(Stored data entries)
· · · ·
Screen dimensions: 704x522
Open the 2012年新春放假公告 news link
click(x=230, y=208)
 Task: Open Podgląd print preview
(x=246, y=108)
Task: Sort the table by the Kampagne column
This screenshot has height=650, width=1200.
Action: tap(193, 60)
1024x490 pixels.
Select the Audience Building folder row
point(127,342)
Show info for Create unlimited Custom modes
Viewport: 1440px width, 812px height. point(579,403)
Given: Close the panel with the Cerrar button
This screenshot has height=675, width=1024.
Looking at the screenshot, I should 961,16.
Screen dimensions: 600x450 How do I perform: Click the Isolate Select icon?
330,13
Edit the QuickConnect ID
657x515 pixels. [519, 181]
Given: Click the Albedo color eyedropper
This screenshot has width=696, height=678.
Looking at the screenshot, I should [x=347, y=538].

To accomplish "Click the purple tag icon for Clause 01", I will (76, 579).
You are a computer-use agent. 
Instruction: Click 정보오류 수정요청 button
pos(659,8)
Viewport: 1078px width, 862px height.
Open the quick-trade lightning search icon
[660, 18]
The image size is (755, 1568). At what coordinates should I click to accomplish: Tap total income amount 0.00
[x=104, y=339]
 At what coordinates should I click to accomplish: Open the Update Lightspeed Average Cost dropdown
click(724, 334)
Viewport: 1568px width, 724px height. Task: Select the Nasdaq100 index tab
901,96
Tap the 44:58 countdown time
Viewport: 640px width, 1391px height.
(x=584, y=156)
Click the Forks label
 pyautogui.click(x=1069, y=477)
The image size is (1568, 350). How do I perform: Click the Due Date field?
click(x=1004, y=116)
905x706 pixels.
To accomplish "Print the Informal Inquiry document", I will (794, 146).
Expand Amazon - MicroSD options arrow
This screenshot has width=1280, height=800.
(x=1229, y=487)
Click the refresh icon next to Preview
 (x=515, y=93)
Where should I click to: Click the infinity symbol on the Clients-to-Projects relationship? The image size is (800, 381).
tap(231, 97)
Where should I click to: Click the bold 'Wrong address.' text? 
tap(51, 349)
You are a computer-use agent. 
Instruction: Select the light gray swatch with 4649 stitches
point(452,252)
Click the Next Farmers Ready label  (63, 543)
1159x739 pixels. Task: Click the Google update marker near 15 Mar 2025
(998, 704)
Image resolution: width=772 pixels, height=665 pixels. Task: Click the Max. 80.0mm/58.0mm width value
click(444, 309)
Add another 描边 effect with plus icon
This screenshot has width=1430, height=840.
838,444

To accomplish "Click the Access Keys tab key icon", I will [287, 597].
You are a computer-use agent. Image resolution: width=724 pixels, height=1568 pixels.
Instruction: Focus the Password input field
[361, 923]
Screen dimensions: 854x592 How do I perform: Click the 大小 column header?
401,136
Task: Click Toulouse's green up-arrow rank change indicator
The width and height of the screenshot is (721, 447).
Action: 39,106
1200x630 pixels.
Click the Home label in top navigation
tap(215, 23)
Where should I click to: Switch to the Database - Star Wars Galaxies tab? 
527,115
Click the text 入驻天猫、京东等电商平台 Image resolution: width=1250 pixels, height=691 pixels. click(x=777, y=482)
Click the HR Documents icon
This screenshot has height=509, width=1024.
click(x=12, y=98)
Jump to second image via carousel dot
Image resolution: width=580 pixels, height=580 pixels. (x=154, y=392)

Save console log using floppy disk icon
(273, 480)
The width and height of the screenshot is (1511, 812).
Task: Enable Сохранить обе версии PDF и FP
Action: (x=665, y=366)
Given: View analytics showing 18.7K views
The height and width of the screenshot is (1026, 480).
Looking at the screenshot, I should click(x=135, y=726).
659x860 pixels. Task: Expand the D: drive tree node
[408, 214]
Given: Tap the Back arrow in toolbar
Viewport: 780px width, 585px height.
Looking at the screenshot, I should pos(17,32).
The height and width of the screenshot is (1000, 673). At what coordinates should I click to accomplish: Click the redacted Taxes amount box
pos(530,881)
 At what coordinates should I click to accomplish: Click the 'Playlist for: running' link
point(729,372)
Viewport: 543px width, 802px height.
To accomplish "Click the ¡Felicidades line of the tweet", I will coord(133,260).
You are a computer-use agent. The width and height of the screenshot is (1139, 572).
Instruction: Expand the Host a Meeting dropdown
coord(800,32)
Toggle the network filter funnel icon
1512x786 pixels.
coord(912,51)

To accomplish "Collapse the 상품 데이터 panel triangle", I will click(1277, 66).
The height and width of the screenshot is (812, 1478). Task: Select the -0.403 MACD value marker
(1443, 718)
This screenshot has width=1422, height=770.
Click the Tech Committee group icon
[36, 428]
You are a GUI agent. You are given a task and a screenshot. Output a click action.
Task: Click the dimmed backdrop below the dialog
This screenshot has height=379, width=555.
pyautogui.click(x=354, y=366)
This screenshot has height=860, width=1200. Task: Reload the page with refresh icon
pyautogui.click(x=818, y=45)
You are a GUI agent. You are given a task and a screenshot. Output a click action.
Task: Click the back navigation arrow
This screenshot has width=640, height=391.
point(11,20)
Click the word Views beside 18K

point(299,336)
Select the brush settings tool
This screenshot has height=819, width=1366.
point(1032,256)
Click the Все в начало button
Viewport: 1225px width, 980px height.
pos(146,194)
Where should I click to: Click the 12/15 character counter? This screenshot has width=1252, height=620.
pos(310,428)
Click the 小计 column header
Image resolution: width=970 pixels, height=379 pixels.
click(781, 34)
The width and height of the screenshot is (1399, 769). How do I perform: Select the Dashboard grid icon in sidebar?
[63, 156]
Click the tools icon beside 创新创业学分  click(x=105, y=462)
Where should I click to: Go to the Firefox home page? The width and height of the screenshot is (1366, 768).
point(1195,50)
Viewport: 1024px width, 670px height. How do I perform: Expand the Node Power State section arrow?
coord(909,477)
· · · ·
## EXERCISE DETAILS
Reply with the number of lines above in which the word "computer" appears, and with nothing else.

## OUTPUT BELOW
4